At the same time, health care spending is not a bad thing per se, said Reinhardt, because it's the "economic locomotive for America now." But he doesn't think we should lead industrialized nations in our rate of health care spending growth.
That's because the U.S. medical community can generate savings by installing electronic health systems and educating Americans to take better care of themselves from a young age, Reinhardt said. Other ways to reduce health system costs include using the most cost effective and appropriate treatments, lowering administrative costs, lowering profits, creating integrated medical delivery systems and cutting mistakes, Reinhardt added.
Until health care reforms are enacted, the 5 percent to 8 percent of Americans who buy individual health plans will continue to shoulder a disproportionate share of rising insurance costs, Reinhardt said. And the dwindling spending-power of the middle class will keep eroding precipitously, which ultimately will harm America, Reinhardt added.
Reinhardt's remarks dovetailed in part with the palliative care message of Dr. Eric Cassell. Though Cassell mostly stayed away from talk of money, the former Cornell University professor of public health stressed that resources devoted to palliative care are often the best spent. That's because doctors commonly focus on helping failing patients survive in pain rather than finding ways for them live in comfort as their lives end, Cassell said.
Cassell described a medical system in which doctors often think of very sick patients "in the language of disease." Such doctors see patients less as people and more as a set of vital signs that need to be improved at any cost. Yet, patients should be considered in the language of "well being, goals and functions," Cassell added. Cassell raised the proverbial question: at what point does the suffering a person is enduring to feel well cease to be worth it given the likelihood of recovery? That occurs, he said, "when a patient hasn't gotten better in the average time it takes for a patient to get better" given their age, condition, medical history and all the resources a doctor has expended.
For his part, Dr. John Boehmer, a cardiac transplant specialist at Penn State College of Medicine, outlined technological advances in ventricular assist devices that may improve the cost/benefit ratio of treating sick patients. Most of the expensive pulsatile and nonpulsatile devices require more research and refinement before they become mainstream treatments. But more surgeons are using them as destination therapies, Boehmer said.
"Dr. Boehmer reinforced the need for this technology and the fact it is evolving to the point it might become commonplace," said Dr. Richard Abramowitz, who heads Wilkes-Barre General Hospital's cardiology department. "Dr. Cassell discussed knowing when the need isn't there to implement the technology - that's the art of medicine."
In a separate conference breakout session, Dr. Stahl screened a film of his patient Charlie Flynn, now 83, who underwent valve replacement surgery. Flynn's strong will to live and his health history made the surgery possible even for an older patient in failing health. Yet, Flynn's story represented one of the tough choices doctors face daily about whether to continue treatment.
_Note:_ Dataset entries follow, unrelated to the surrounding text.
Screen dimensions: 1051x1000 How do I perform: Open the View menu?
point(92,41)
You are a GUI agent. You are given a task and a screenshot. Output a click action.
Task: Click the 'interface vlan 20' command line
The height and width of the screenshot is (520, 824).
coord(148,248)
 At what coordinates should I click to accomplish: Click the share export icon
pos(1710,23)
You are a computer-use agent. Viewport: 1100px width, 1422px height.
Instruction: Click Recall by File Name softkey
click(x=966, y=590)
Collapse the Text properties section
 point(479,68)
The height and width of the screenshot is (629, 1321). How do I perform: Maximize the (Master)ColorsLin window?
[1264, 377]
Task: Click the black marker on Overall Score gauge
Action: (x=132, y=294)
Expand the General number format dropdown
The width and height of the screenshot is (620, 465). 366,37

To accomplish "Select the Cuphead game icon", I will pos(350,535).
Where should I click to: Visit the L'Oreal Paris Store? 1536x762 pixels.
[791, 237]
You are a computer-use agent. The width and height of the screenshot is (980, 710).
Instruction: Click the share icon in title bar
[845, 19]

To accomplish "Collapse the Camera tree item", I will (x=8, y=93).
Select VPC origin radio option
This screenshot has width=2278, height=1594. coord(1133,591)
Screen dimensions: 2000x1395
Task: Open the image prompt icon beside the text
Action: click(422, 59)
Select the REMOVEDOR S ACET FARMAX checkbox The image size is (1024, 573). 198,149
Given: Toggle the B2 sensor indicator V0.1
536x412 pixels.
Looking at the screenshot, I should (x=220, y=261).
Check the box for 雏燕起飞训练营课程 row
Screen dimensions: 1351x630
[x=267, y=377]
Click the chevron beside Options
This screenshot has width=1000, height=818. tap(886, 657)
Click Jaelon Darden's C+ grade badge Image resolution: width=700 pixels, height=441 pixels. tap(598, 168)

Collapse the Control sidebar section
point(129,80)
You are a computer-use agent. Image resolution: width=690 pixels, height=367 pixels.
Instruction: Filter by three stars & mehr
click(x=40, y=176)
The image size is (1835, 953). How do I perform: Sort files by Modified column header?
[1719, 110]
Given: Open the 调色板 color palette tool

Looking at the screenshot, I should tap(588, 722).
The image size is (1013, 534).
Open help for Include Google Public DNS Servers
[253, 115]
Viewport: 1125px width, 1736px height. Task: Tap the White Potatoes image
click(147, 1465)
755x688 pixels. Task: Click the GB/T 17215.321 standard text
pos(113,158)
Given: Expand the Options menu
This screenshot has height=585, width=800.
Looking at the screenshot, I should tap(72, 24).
"CATCH '09 was successful because it really probed the questions surrounding when a doctor should intervene with cutting-edge technology and when it's time to stop and just make the patient comfortable," said Dr. Christopher Dressel, director of Mercy Hospital's cardiac cath lab. "This year's speakers provided their fascinating take on these questions amid the backdrop of Uwe Reinhardt's broader discussion on health care reform."